At least one radio station and one TV station sympathetic to Zelaya have been shut down this week following the decree. Radio Globo was shut down Monday following a call from Zelaya that all his sympathizers flock to Tegucigalpa for “one final struggle.” Even though he was clearly talking about more protests, the government took that as a call to insurrection and the military was sent in to shut the station down.

As for the news stations that have stayed open, their allegiances are also clear, and none more so than the official government-run TV station. The only commercials they air are a series of maybe five anti-Zelaya, pro-Micheletti that outline the various crimes committed by Zelaya during his tenure. There’s another one that features a prayer for the country and the president that the people can recite at home. Another one assures the Honduran people that the police and military are here to protect them.

Tell that to the protestors and journalists who were herded like sheep, tear-gassed and beaten without warning Wednesday during a protest in front of Radio Globo. I spoke with Micheletti spokesman Cesar Caceres who said the protest hadn’t been registered with the national police, and thus under the decree they had every right to disperse the crowd.

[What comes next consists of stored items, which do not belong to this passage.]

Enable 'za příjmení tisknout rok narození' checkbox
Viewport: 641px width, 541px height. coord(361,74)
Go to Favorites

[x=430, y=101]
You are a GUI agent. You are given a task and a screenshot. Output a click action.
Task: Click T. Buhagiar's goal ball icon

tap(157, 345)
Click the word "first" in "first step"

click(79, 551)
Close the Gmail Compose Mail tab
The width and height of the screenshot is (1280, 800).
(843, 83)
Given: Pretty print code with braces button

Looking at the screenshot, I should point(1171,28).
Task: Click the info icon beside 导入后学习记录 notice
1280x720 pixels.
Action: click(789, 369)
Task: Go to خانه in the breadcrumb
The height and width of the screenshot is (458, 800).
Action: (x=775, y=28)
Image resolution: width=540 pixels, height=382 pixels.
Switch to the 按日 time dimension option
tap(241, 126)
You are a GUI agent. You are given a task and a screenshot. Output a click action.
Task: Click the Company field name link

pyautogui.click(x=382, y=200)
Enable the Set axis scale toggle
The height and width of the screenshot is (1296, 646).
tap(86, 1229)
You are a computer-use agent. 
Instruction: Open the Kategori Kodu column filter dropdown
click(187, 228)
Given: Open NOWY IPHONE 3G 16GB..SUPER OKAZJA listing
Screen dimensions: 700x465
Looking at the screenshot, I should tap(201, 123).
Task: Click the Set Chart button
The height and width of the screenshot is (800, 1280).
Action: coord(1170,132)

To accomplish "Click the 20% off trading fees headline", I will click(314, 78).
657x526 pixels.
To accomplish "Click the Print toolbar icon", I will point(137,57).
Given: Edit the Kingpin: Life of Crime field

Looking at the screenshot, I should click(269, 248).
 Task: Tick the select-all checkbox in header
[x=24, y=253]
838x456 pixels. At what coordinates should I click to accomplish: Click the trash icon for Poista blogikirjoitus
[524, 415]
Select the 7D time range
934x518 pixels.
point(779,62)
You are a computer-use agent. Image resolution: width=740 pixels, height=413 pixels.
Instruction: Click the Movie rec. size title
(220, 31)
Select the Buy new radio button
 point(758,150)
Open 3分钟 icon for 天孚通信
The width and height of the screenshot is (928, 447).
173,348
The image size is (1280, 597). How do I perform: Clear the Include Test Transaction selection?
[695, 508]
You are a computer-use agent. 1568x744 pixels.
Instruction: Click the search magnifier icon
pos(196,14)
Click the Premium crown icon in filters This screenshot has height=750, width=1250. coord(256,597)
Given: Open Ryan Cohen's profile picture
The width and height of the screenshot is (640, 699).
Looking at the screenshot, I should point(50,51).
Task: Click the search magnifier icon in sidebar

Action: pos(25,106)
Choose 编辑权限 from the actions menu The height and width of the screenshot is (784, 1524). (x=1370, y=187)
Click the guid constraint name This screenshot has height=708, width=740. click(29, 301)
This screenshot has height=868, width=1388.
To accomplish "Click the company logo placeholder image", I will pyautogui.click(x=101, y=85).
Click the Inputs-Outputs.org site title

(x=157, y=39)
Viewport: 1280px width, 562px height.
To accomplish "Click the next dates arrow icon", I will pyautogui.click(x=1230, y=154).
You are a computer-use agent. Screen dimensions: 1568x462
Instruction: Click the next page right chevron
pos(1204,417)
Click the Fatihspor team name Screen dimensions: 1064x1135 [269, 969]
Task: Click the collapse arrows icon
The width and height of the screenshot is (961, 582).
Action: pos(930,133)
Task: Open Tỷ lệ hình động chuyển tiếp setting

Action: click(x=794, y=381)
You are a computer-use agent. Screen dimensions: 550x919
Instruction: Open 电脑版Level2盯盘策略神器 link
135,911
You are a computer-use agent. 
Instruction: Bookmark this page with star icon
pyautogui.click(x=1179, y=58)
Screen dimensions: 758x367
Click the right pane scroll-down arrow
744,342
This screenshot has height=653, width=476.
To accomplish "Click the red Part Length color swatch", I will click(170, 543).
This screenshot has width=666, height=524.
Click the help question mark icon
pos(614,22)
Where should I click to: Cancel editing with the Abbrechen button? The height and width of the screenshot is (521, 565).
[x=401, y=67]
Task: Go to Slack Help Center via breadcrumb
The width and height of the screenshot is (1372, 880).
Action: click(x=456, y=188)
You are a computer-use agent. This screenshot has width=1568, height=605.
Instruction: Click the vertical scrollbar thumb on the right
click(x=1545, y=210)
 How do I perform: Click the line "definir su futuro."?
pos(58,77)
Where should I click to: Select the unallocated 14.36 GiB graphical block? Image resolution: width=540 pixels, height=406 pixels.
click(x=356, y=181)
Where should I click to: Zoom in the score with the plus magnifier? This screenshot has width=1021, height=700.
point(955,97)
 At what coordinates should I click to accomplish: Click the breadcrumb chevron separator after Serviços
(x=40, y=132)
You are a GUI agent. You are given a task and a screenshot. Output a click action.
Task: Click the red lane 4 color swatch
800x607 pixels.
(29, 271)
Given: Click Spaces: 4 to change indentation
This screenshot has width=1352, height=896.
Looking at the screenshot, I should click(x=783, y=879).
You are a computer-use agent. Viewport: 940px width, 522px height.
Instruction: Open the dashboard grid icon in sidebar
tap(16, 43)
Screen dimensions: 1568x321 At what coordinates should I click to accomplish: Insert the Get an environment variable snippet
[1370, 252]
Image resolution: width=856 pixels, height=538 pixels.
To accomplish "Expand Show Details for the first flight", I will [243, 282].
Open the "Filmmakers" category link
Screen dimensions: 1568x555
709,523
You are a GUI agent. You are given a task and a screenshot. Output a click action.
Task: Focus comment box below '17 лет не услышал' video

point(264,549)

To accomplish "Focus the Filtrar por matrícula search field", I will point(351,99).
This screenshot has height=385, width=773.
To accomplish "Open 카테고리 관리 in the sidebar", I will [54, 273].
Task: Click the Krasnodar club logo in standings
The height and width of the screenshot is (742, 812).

Military-enforced censorship, extreme nationalism and a countrywide call to prayer for the new government; are you noticing a creepy trend here?

Micheletti has gone to very dangerous lengths to suppress the resistance here, and the sad part is that his methods are working. Fewer people turn out to protest, their means of communication have all been shut down and Manuel Zelaya isn’t getting any closer to being reinstated despite demands from the U.N. and Organization of American States.

Micheletti is banking on the elections to save Honduras in the eye of the international community, but even now various countries are saying they won’t recognize the elections. It could become an issue of who gives first, or ultimately there could be a compromise where Zelaya is reinstated for a very small period of time after the elections and the coup leaders are granted immunity from any retribution he might seek. But those are just a few ideas from the endless list of possibilities facing this country caught up in Central America’s worst political crisis in decades. It’s all a waiting game.

As for me, it looks like I’ll be here at least until the middle of next week. I’ve come into a little money from my freelancing but it’s become clear I can’t afford to hang around here indefinitely, plus I have previous obligations coming up in Nicaragua, unless I call off the internship and rename the blog “Bamaduras” or "Tegucialabama." From now on I’ll be making a combination of blog entries and direct posts of the news stories I write from here. Pierre is still somewhere in El Salvador I believe, since he’s not much for politics, but I imagine you can expect to hear from him soon enough as well.